The chapter on the labor market, however, is far from finished. One curious phenomenon has been the surging supply gap with job openings rising much faster than employment. This has led to many questions about the structural impacts of the COVID pandemic. With all of the federal unemployment benefits expiring in early September, we are curious to see how much prime-age labor force participation improves in the coming months. A combination of rising wages, less government support, and the return of in-person schooling appears to be a strong cocktail that could encourage those on the sidelines to reenter the labor market. On the other hand, with levels of accumulative savings still elevated and a growing number of new COVID cases, it may take time to fully understand what the biggest drivers curtailing labor supply are and how long they will persist.
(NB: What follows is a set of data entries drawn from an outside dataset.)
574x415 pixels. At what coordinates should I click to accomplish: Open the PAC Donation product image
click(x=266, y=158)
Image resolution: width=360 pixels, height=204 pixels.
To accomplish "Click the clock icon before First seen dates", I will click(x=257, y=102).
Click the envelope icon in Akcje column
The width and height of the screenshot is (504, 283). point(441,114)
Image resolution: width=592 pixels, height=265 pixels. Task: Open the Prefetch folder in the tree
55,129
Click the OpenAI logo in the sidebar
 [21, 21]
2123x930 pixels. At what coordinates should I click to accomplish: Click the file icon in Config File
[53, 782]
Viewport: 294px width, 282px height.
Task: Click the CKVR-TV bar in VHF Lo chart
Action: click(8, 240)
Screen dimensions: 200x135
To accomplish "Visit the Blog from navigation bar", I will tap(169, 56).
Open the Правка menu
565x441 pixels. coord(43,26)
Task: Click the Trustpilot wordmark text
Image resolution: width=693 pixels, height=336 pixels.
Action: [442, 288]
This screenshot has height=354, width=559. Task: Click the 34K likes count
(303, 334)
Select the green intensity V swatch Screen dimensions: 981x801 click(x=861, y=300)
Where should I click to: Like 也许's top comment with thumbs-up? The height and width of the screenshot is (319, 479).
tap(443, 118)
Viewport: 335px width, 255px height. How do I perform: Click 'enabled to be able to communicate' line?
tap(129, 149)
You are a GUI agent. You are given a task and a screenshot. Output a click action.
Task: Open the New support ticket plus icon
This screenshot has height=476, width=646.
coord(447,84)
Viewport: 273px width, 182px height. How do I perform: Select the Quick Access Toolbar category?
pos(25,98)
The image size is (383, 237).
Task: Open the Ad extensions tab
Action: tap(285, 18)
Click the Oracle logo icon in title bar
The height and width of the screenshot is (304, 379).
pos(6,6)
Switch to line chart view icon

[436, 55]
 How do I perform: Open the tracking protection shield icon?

There are more questions than answers as it relates to inflation’s practical implications for Treasury yields.
Since out last blog, we find fewer solutions and more riddles as it relates to the interplay between inflation, inflation expectations, and Treasury term structure. The monthly increase in Core CPI has exceeded economists’ consensus expectations in 3 out of the last 4 reports. While much of the upside surprise has been driven by unsustainable automobile inflation, we have also observed healthy upward momentum in the cyclical and more durable shelter component. Even trimmed mean and median measures, designed to strip out volatility, are consistent with (or even above) the Fed’s mandate. Inflation expectations have been rising as well with the most recent release of the Fed’s Common Inflation Expectations measure (CIE) rising to 2.05%, the highest level since September 2014.
Despite these developments, the current term structure of the Treasury curve reflects a more pessimistic outlook and an inability to look through near term inflation noise to see the burgeoning medium term trend. As we reflected in our last note in May, the market was pricing the terminal rate below the Fed’s 2.5% estimate, sitting around 2.2%. Since then it has moved even lower, to 1.8% today. While we disagree with the negativity implied by extraordinary low long-end real yields and the flat term structure of rates, we are also cognizant of the factors keeping interest rates low, particularly global central banks’ large balance sheets and their continued QE programs. In addition, while we don’t see any clear evidence that productivity in the US has been impaired by the pandemic, it is still too early to make a definitive judgement.
Where does this all leave us? While it has been disappointing for those of us rooting for higher yields, our comments from May still ring true: “A meaningful shift higher in developed market yields and/or a significant steepening of the nominal curve can only be achieved if the market is able to look beyond the next 3-6 months and seriously consider the possibility of higher structural inflation and/or growth. Neither of these seem possible until we get through the noise of the initial re-opening data.” As a result, we plan to buckle our seatbelts, since the rollercoaster highs and lows from the reopening, couple with continued sugary monetary and fiscal policy, are not likely to subside anytime soon.